Calling for the “marketplace to pick winners and losers, not a regulatory agency,” the BroadNet Alliance, a new coalition of approximately 300 national, regional and local ISPs, filed its replay comments today to the Federal Communications Commission’s (FCC) proposed deregulation rules that BroadNet members say threaten the financial future of ISPs.
The reply is in the form of a white paper and urges the FCC “not to relinquish its own policies of consumer choice and competition in broadband services in favor of the Bell monopolies.” The paper contends that current FCC policies “have ensured non-discriminatory access to the monopoly telecommunications infrastructure and will continue to play a pivotal role in making broadband Internet access available to all Americans.”
The agency is currently considering trimming regulations through long-disputed interpretations of the Telecom Act to allow the regional Bell operating companies (RBOCs) to more easily enter the broadband market.

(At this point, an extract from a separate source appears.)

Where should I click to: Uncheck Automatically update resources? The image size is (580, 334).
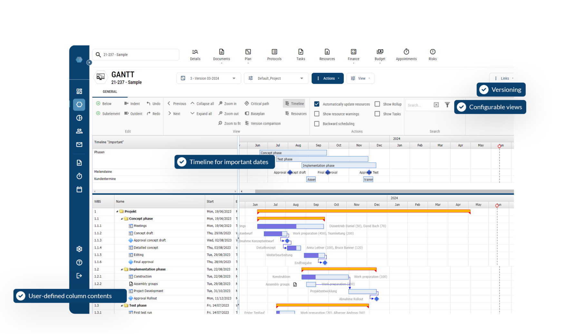317,104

Under current regulations, the Bells must make their DSL lines available to their competitors (i.e., BroadNet members).
Cable companies, however, are not required to share their broadband lines. The RBOCs claim the current regulations put them at a competitive disadvantage with cable and are slowing the deployment of broadband over telephone lines.
The FCC proposes to make the changes without altering the 1996 Telcom Act by redefining wireline broadband Internet access services — whether provided over a third party’s facilities or self-provisioned facilities — as information services, with a telecommunications component, rather than telecommunications services. Information services include such services as voice mail and e-mail, which ride over telecommunications facilities.

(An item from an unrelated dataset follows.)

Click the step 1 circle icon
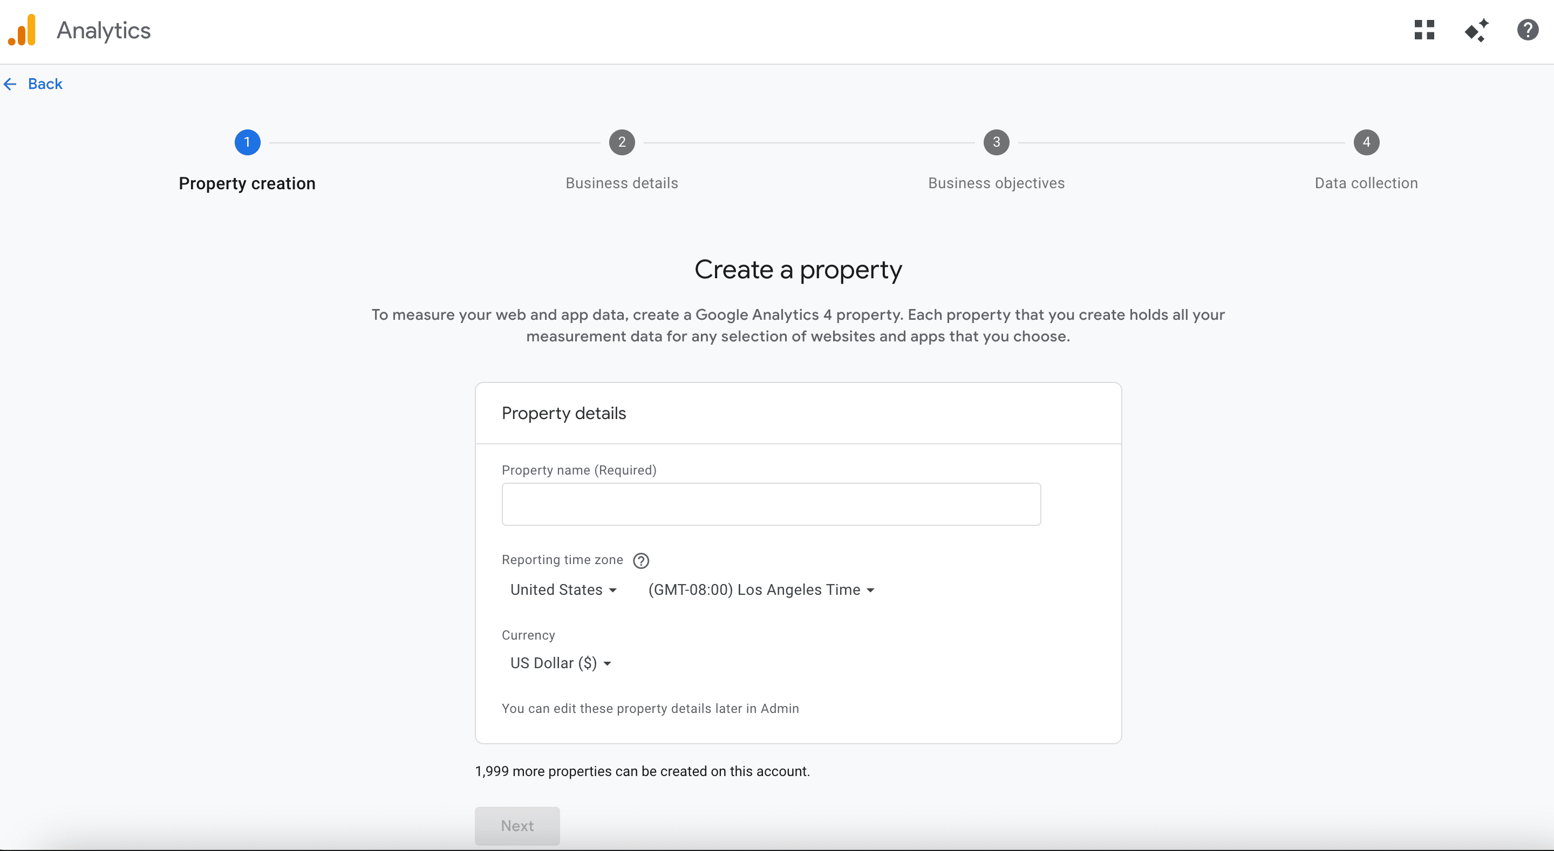 click(247, 142)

If approved, the new rules would effectively mean that ISPs would no longer be able to access the RBOC’s regional networks. FCC Chairman Michael Powell has long said the consumer would be most benefited by competing broadband technologies, such as telephone, cable, satellite and wireless, not inter-broadband competition. It’s a policy he’s been consistent with, even though it has spelled the doom for many broadband ISPs and independent telephone companies, called competitive local exchange carriers (CLECs).
“Narrowband dial-up Internet access and broadband digital subscriber line (DSL) service both utilize the same ‘last mile’ local telephone facilities,” said Maura Colleton, executive director of the Washington, D.C.-based BroadNet. “And now the FCC is proposing to get rid of that? Are they saying that they dont want consumers to have the same benefits and choices to which they are entitled.”

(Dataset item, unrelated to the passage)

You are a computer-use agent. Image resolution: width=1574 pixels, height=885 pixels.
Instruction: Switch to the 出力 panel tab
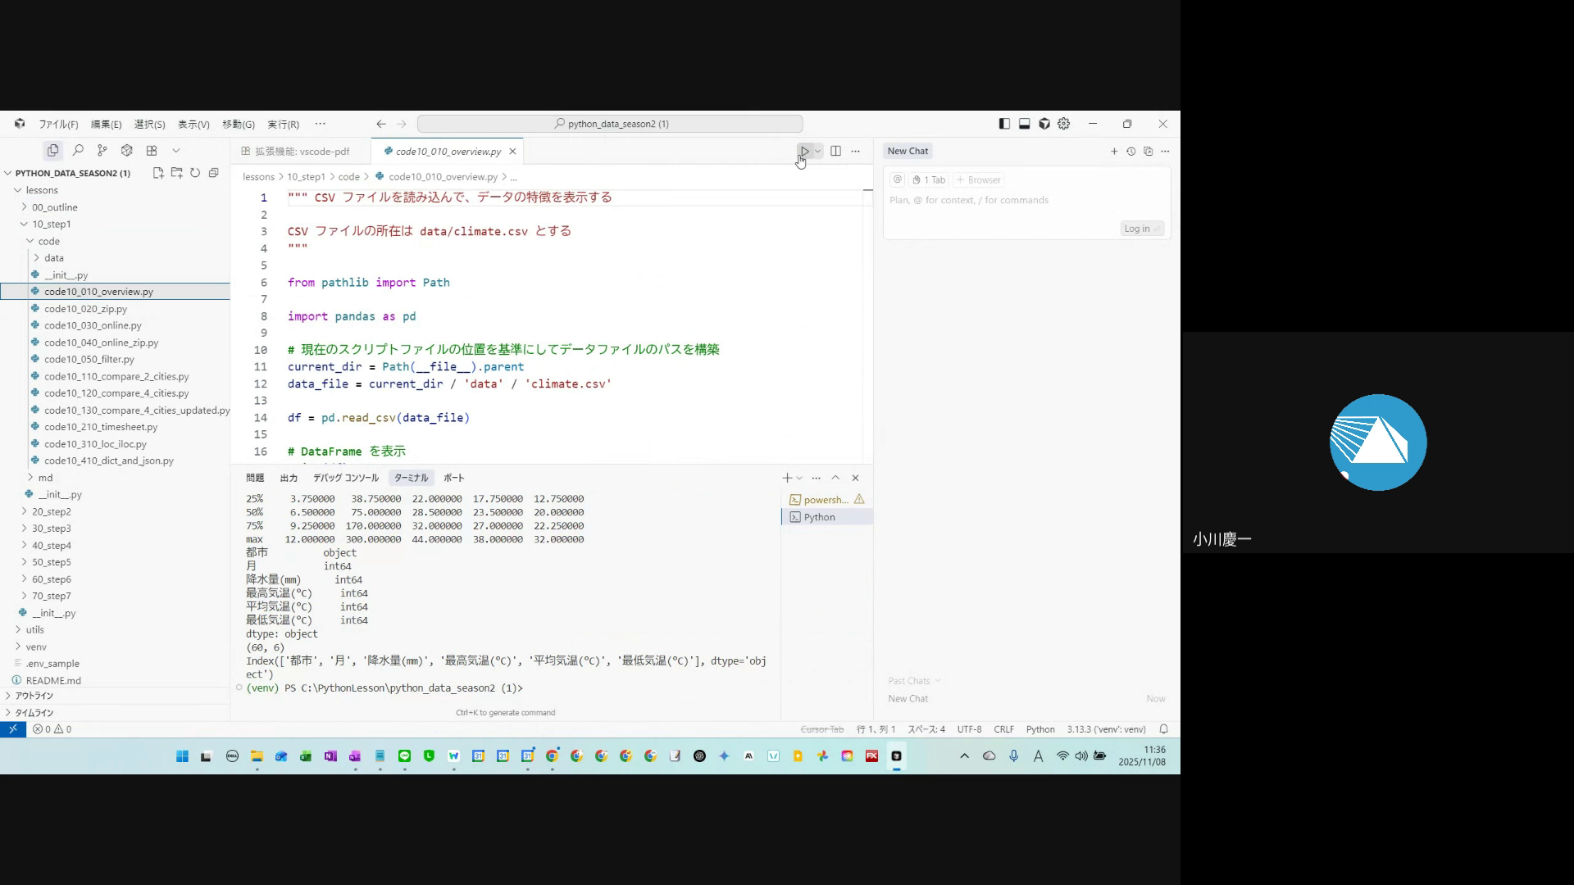(x=289, y=478)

Currently, more than 7,000 ISPs serve U.S. consumers, from small community-based providers to national providers who cover all 50 states. Though the retail market is competitive, Internet and broadband service providers remain wholly dependent upon the incumbent telephone companies who control access to that underlying infrastructure.
Without incumbent facilities, ISPs would be unable to provide services to consumers. BroadNet contends that as long as monopolies retain control over that access, regulators must protect the existing right of ISPs to use these facilities.
“Because of forward-thinking FCC decisions, U.S. consumers today enjoy an astonishing array of choices for Internet access and services,” said Colleton. “In order to ensure that consumers continue to enjoy those same benefits in the broadband world, we need the FCC to do the right thing and preserve this framework. We must not leave the fate of broadband in the hands of incumbent monopolies.”
With Powell’s position clear and the White House recently endorsing the FCC deregulation approach, Colleton said the issue now needs to move into the public arena.
“We all know where everybody stands inside the Beltway,” Colleton said. “But, this is a consumer issue. Consumers are going to be shocked over the lack of choices if these rules are approved.”